» WORK TO COMPLETE
An exact copy of the entries is required, excluding any pictures.

» SUPPLIED MATERIAL

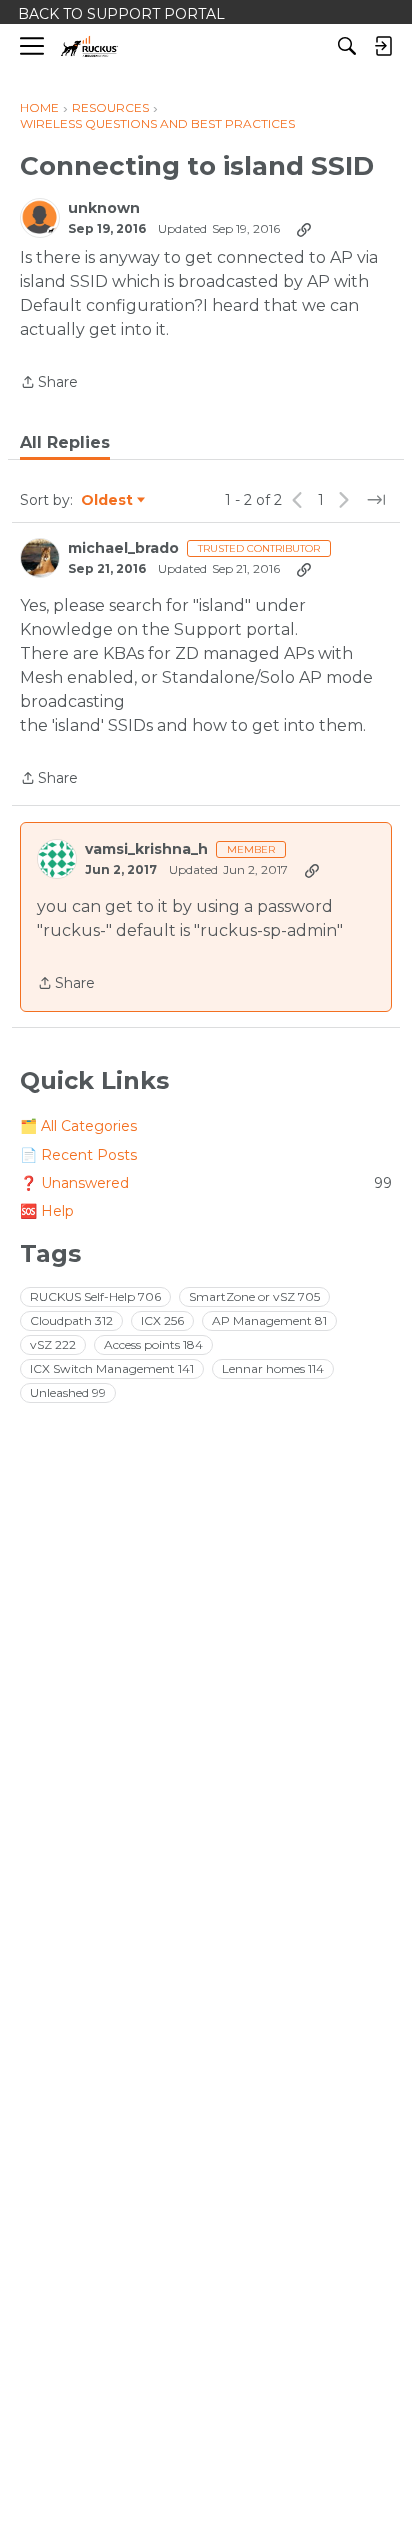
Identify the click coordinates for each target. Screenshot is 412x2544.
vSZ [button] (53, 1344)
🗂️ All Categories (78, 1126)
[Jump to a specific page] (376, 500)
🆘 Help (47, 1211)
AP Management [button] (269, 1320)
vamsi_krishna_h (146, 849)
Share (49, 383)
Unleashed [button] (68, 1392)
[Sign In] (383, 46)
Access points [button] (153, 1344)
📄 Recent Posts (78, 1155)
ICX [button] (162, 1320)
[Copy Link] (304, 229)
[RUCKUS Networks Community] (89, 46)
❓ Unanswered (206, 1183)
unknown (104, 208)
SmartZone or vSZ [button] (254, 1296)
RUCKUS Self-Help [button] (95, 1296)
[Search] (347, 46)
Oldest (108, 501)
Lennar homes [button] (273, 1368)
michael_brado (123, 548)
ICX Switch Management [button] (112, 1368)
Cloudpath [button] (71, 1320)
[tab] (65, 443)
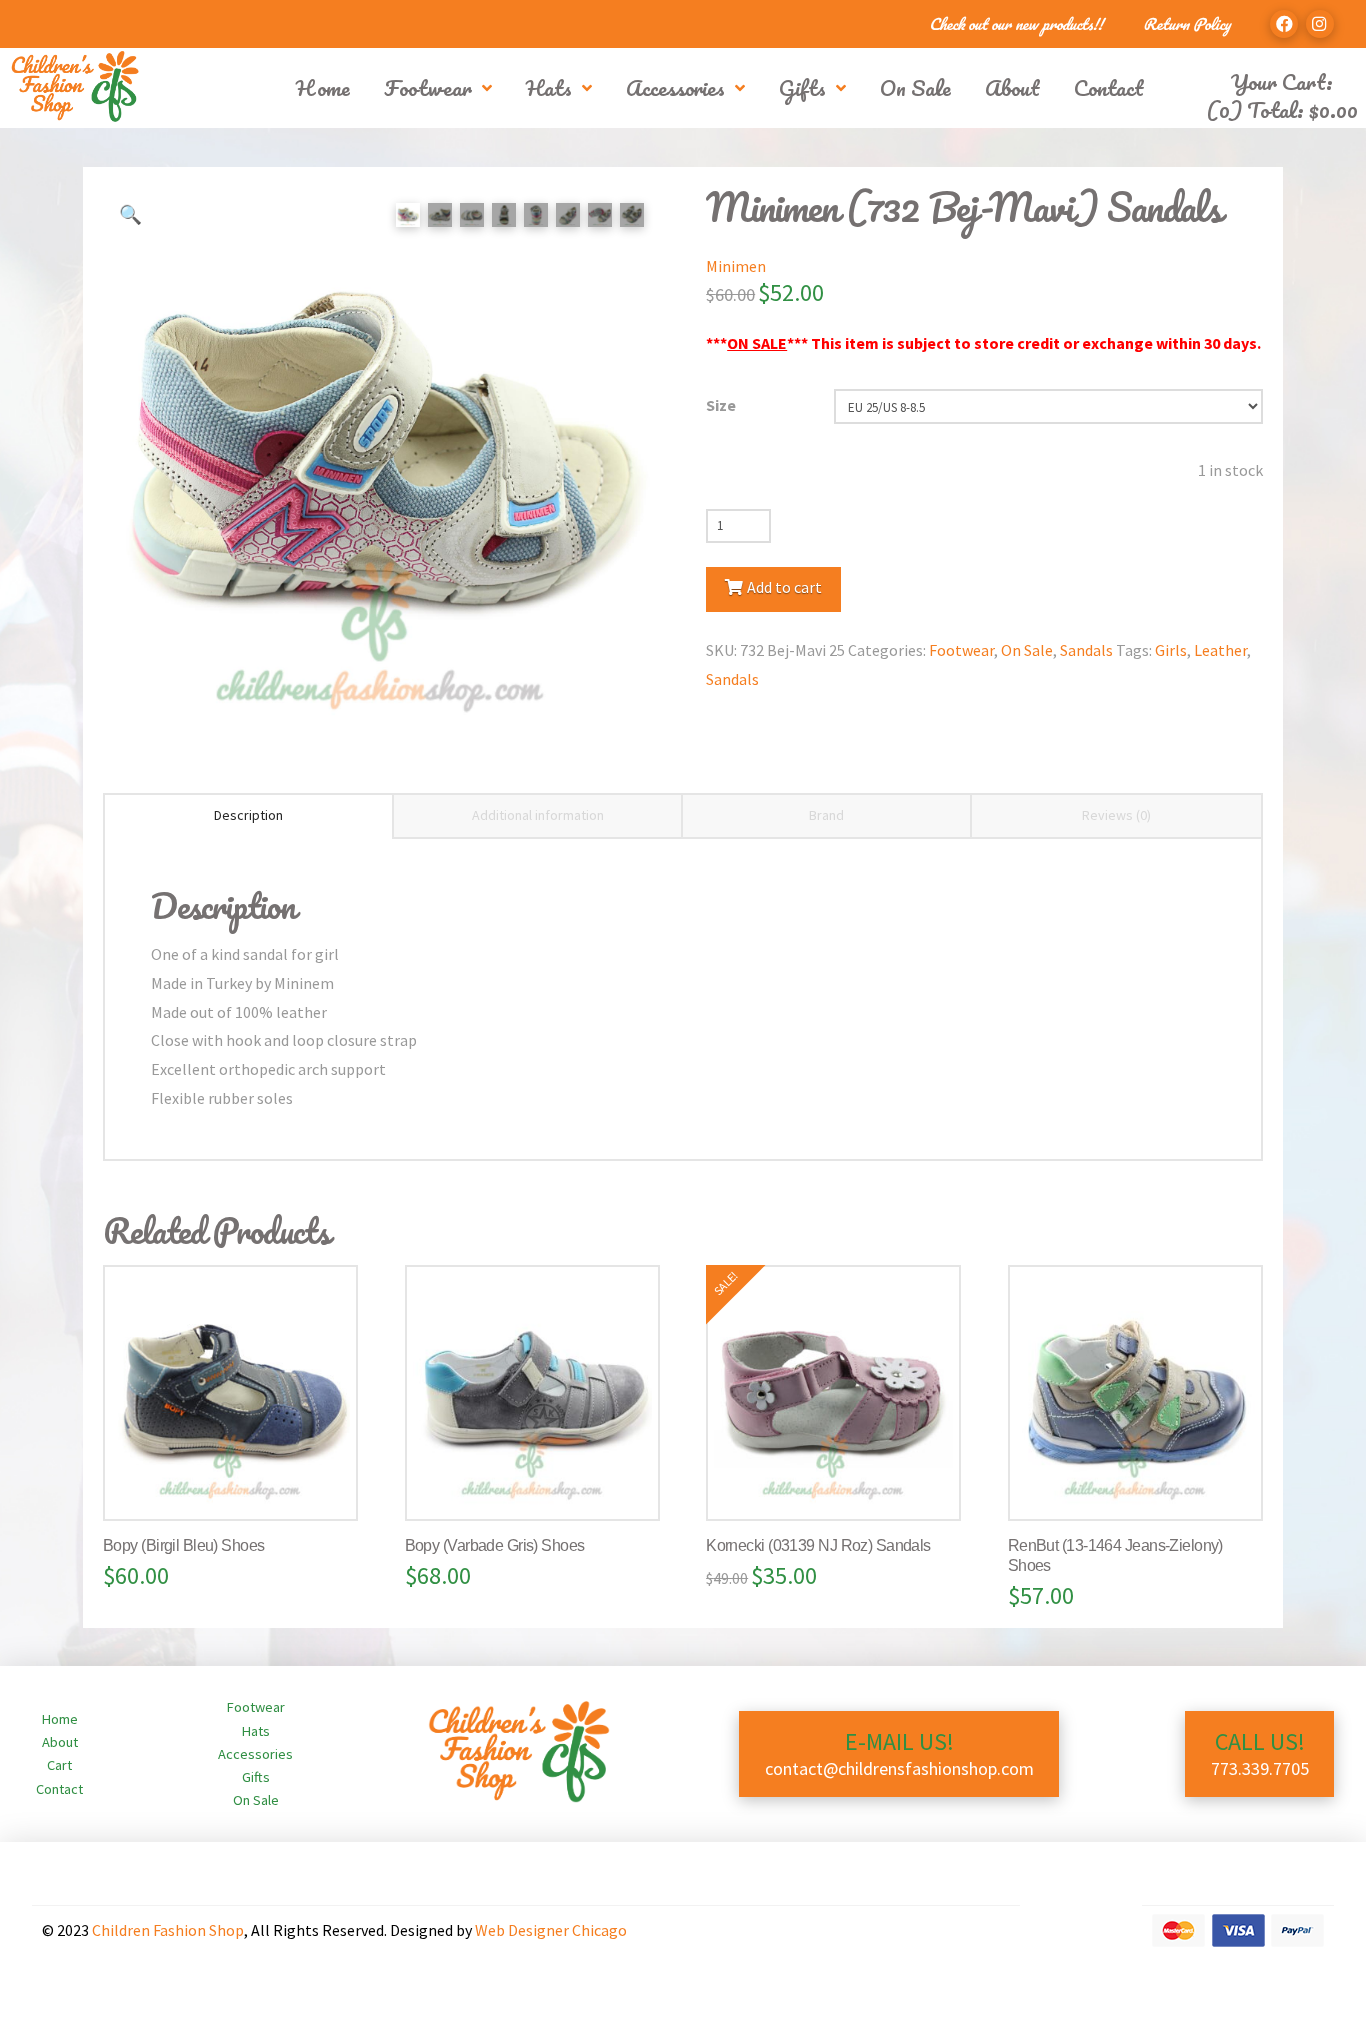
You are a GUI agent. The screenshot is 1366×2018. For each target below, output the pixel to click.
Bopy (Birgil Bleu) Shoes (184, 1545)
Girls (1171, 650)
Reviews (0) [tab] (1116, 815)
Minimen (736, 266)
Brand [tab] (826, 815)
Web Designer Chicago (551, 1930)
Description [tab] (248, 815)
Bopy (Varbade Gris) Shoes (495, 1545)
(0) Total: (1282, 109)
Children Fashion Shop (168, 1930)
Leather (1220, 650)
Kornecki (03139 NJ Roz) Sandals (818, 1545)
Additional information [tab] (538, 815)
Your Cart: (1282, 81)
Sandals (1086, 650)
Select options (239, 1484)
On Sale (1027, 650)
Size (721, 405)
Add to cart (784, 587)
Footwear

» RESPONSE
Identify the click coordinates for each target. Screenshot is 412x2544.
vSZ [button] (53, 1344)
🗂️ All Categories (78, 1126)
[Jump to a specific page] (376, 500)
🆘 Help (47, 1211)
AP Management [button] (269, 1320)
vamsi_krishna_h (146, 849)
Share (49, 383)
Unleashed [button] (68, 1392)
[Sign In] (383, 46)
Access points [button] (153, 1344)
📄 Recent Posts (78, 1155)
ICX [button] (162, 1320)
[Copy Link] (304, 229)
[RUCKUS Networks Community] (89, 46)
❓ Unanswered (206, 1183)
unknown (104, 208)
SmartZone or vSZ [button] (254, 1296)
RUCKUS Self-Help [button] (95, 1296)
[Search] (347, 46)
Oldest (108, 501)
Lennar homes [button] (273, 1368)
michael_brado (123, 548)
ICX Switch Management [button] (112, 1368)
Cloudpath [button] (71, 1320)
[tab] (65, 443)
You are a GUI agent. The screenshot is 1366×2018. For each target below, output the pixel to click.
Bopy (Birgil Bleu) Shoes (184, 1545)
Girls (1171, 650)
Reviews (0) [tab] (1116, 815)
Minimen (736, 266)
Brand [tab] (826, 815)
Web Designer Chicago (551, 1930)
Description [tab] (248, 815)
Bopy (Varbade Gris) Shoes (495, 1545)
(0) Total: (1282, 109)
Children Fashion Shop (168, 1930)
Leather (1220, 650)
Kornecki (03139 NJ Roz) Sandals (818, 1545)
Additional information [tab] (538, 815)
Your Cart: (1282, 81)
Sandals (1086, 650)
Select options (239, 1484)
On Sale (1027, 650)
Size (721, 405)
Add to cart (784, 587)
Footwear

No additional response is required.